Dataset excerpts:
- - - - - - -
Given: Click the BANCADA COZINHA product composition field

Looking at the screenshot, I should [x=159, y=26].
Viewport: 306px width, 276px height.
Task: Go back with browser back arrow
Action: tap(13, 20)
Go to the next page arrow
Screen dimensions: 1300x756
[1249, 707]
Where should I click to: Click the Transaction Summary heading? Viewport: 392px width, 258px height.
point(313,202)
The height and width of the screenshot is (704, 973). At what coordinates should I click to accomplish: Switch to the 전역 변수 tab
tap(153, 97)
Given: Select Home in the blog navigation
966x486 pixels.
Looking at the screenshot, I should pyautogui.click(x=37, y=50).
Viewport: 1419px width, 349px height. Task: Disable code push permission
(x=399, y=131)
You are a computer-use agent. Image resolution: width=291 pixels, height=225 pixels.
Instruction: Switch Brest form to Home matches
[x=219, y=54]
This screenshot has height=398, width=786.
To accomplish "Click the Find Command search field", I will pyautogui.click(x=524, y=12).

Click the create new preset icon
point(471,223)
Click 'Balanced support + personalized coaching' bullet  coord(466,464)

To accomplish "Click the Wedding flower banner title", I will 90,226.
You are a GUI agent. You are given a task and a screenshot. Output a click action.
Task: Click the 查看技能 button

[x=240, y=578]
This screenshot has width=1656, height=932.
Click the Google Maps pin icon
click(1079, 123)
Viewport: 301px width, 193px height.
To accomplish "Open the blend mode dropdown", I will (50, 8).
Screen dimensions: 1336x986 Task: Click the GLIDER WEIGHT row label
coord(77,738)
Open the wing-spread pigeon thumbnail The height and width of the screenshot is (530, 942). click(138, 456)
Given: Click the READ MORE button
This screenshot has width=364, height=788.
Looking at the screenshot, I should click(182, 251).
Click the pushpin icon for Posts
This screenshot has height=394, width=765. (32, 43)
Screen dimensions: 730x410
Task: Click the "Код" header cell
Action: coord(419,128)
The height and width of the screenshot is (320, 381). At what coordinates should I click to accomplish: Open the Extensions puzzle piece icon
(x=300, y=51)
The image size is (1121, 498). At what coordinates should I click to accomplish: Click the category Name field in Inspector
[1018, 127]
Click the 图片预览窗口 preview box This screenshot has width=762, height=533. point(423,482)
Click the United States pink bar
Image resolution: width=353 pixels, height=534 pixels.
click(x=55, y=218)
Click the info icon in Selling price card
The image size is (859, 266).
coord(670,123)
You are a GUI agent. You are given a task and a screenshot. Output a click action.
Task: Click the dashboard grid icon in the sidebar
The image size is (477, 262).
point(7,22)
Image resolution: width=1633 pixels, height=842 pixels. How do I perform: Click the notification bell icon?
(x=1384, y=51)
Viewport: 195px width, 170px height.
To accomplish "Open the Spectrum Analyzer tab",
- - - - - - -
Each line above with the word "will" needs to be copied.

To accomplish "Click the Find Command search field", I will pyautogui.click(x=524, y=12).
To accomplish "Click the Wedding flower banner title", I will 90,226.
To accomplish "Open the blend mode dropdown", I will (50, 8).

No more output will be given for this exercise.